A Cana come qui a Jasna Góra, Maria ci offre la sua vicinanza, e ci aiuta a scoprire ciò che manca alla pienezza della vita. Ora come allora, lo fa con premura di Madre, con la presenza e il buon consiglio, insegnandoci a evitare decisionismi e mormorazioni nelle nostre comunità. Quale Madre di famiglia, ci vuole custodire insieme. Il cammino del vostro popolo ha superato, nell’unità, tanti momenti duri; la Madre, forte ai piedi della croce e perseverante nella preghiera con i discepoli in attesa dello Spirito Santo, infonda il desiderio di andare oltre i torti e le ferite del passato, e di creare comunione con tutti, senza mai cedere alla tentazione di isolarsi e di imporsi.
La Madonna, a Cana, ha mostrato tanta concretezza: è una Madre che si prende a cuore i problemi e interviene, che sa cogliere i momenti difficili e provvedervi con discrezione, efficacia e determinazione. Non è padrona né protagonista, ma Madre e serva. Chiediamo la grazia di fare nostra la sua sensibilità, la sua fantasia nel servire chi è nel bisogno, la bellezza di spendere la vita per gli altri, senza preferenze e distinzioni. Ella, causa della nostra gioia, che porta la pace in mezzo all’abbondanza del peccato e ai subbugli della storia, ci ottenga la sovrabbondanza dello Spirito, per essere servi buoni e fedeli.
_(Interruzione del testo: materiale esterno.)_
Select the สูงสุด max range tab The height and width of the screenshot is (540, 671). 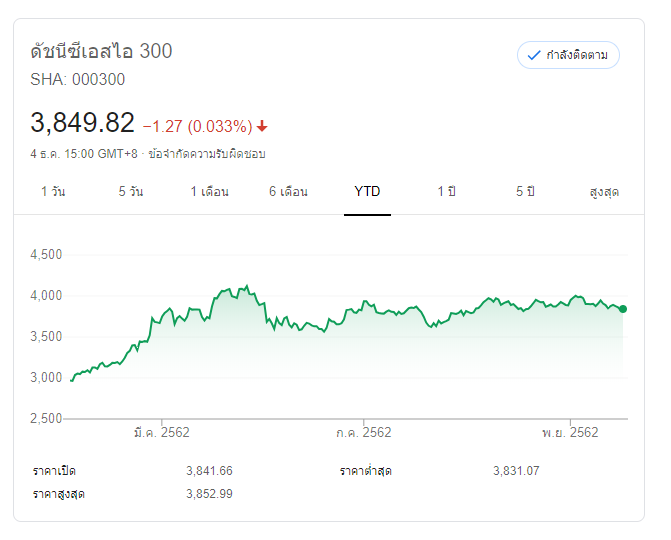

Per sua intercessione la pienezza del tempo si rinnovi anche per noi. A poco serve il passaggio tra il prima e il dopo Cristo, se rimane una data negli annali di storia. Che possa compiersi, per tutti e per ciascuno, un passaggio interiore, una Pasqua del cuore verso lo stile divino incarnato da Maria: operare nella piccolezza e accompagnare da vicino, con cuore semplice e aperto.